The short of it is that my flight was cancelled in the middle of the night before departure. It took two hours just to schedule a new flight out of a different city. I couldn’t drop my rental car in the new city, so that meant paying over $200 for a taxi ride for a colleague and me to get to the new airport. All of this resulted in my getting a little less than one hour of sleep that night.
Throughout this exhausted hassle, I kept clinging to the line that, “It’s not an adventure unless something goes wrong.” I half wondered, half prayed, “So God, what adventure do you have in store for me?” God didn’t say.
I ended up leaving from an unexpected city, stopping over in another unexpected city and eventually getting home. No life-changing conversations on either flight. No dramatic moments. No adventures. Just home.
So here I am – home – and I have two realizations.
First, I don’t get it. I don’t understand why any of these travel hassles occurred…yet. And that’s the key: I have to accept that reflection takes time. I just got back. I haven’t had enough time (nor sleep) to adequately process this. You can’t rush some things or, as I recently read in a comment by Brother Lawrence, the 17th century monk known for his humble pursuit of the presence of God, you can’t “go faster than grace allows.”

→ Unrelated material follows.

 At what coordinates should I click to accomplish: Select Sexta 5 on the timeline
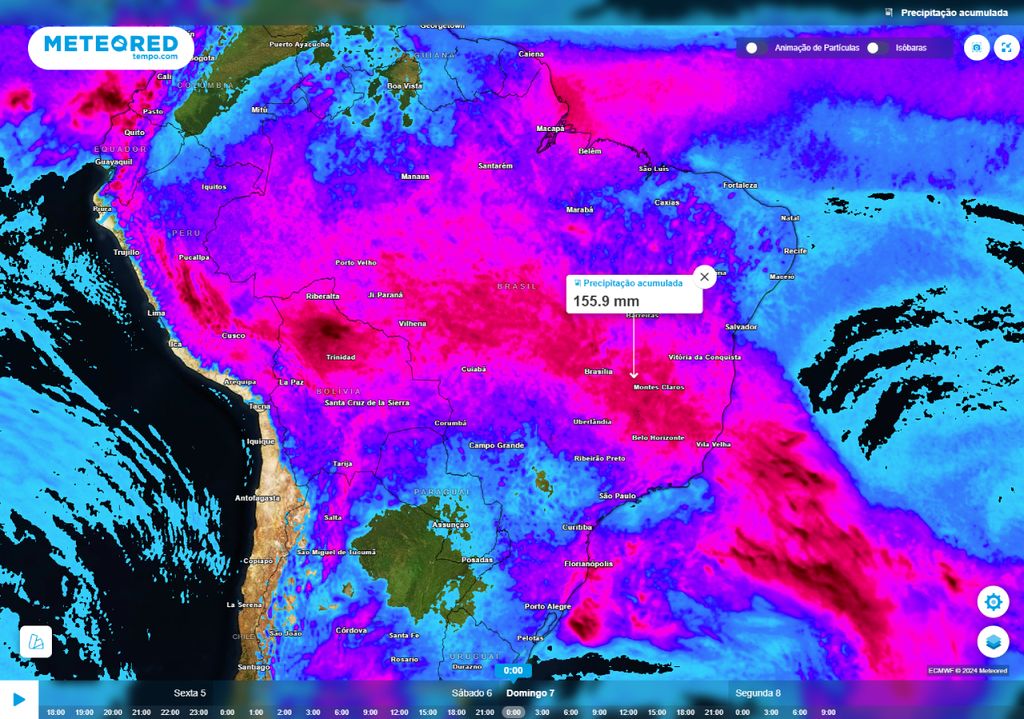(190, 693)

Second, not everything has to make sense. I want a bow tied and a pleasant little life lesson or moral attached to my every experience. But that’s not always the case.
Sometimes we just have to live in the tension of not knowing and trust God to make sense of things later. And so I do.
*******
Fast forward one more day. I had a good night’s sleep and with it comes enough clarity. I still don’t get it all, for I suspect there is more to uncover. But this I do understand now:
I’m home. Nothing more than that. I made it home and am so thankful just for that often underappreciated blessing. Sometimes gratitude is its own destination.
I don’t have to understand what I’m not yet capable of understanding. I don’t have to get it all. In fact, yesterday, all I really needed to get was home.
And I did.
That’s more than enough.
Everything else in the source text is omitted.